Title

Granville Hicks and the dilemma of American radicalism

Date of Award

1991

Degree Type

Dissertation

Degree Name

Doctor of Philosophy (PhD)

Department

English

Advisor(s)

John W. Crowley

Keywords

Granville Hicks, Communism, Nonsectarian radicalism

Subject Categories

English Language and Literature

Abstract

Granville Hicks is a prominent literary figure of the thirties who adopted Marxism and, eventually, Communism in an attempt to precipitate the revolution that would eradicate gross social inequalities created by an irrational capitalism. His literary criticism aimed at exposing the bankruptcy of bourgeois literature, as many writers and intellectuals were unable to come to terms with the complex industrial civilization that was radically altering social life. At the peak of his Communist career, however, Hicks resigned from the Communist Party; explored the possibility of a non-sectarian left in utopian fiction; wrote novels that examined life in small towns, arguing for a decentralized, Jeffersonian democracy; became convinced that Communism was a threat to peace, and joined in the campaign to eradicate it from public life; and finally succumbed to an uncharacteristic pessimism in the late sixties and seventies.

While Hicks was driven by a deep religious instinct for human emancipation, he remained entrapped in the culture he sought to change. He was unable to commit himself to the authoritarian structure of the Communist Party, nor could he transcend the conformity that McCarthyism imposed on a large portion of intellectuals. The failure of revolutionary ideology to effectively alter entrenched social practices is not simply engineered by oppressive apparatuses and a sophisticated mode of surveillance; it often stumbles upon a tradition, a "core belief" that is maintained and perpetuated by a variety of symbols. A re-articulation of American tradition, therefore, becomes a powerful strategy in the quest for radical, progressive change.

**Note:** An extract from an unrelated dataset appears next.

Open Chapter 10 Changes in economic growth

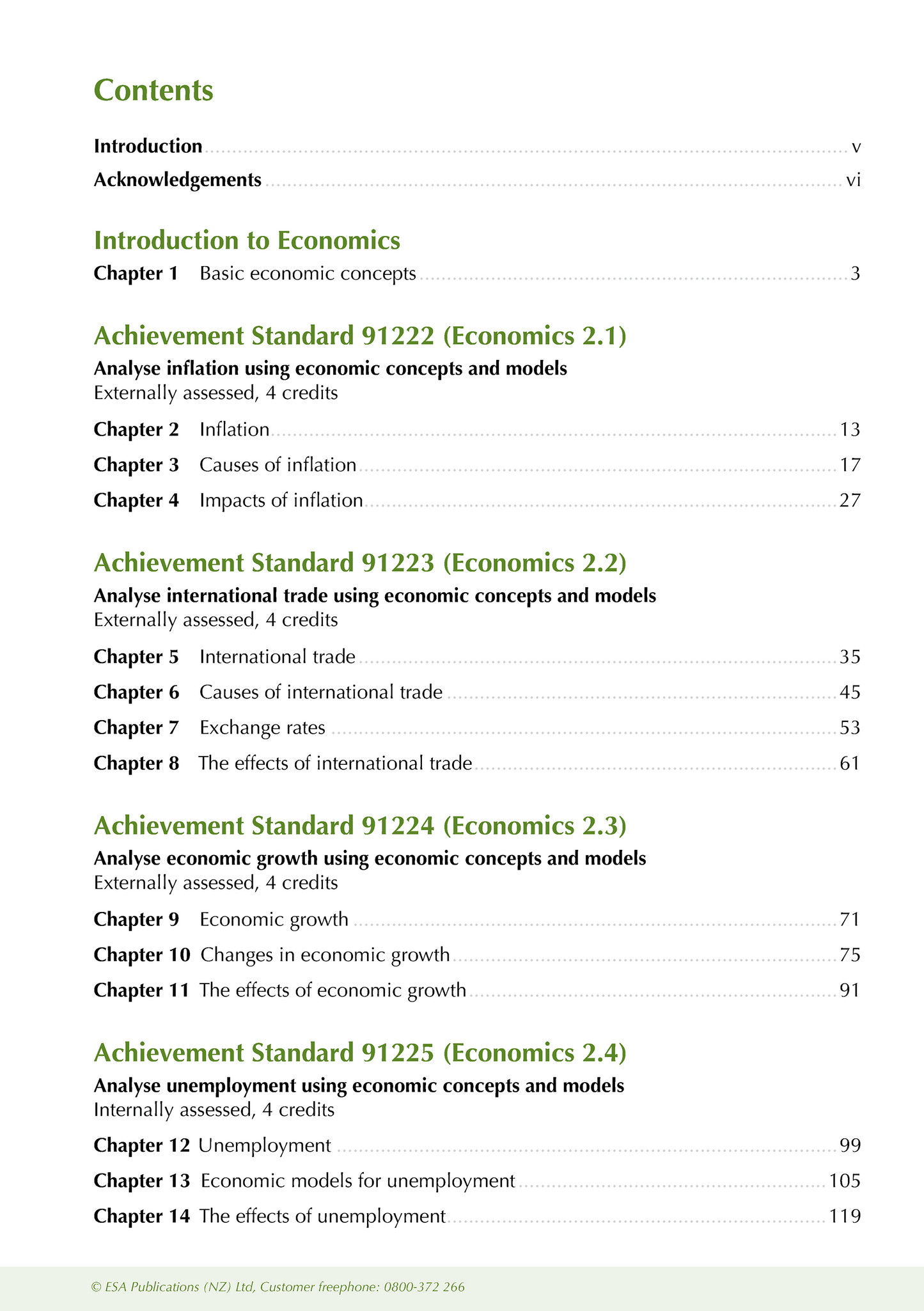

While Hicks's resignation from the Communist Party is a justifiable indictment of Communist dogmatism, his repudiation of Marxism not only indicates his bending to the pressure of patriotism during the Cold War, but also attests to the dilemma of ex-Communists who resist committing themselves fully to unenlightened conservatism. For as Hicks himself would say in his later years, a non-sectarian American radical has no place to go. The choice, then, seems to be between an indigenous discourse and the still distant awakening of caring people.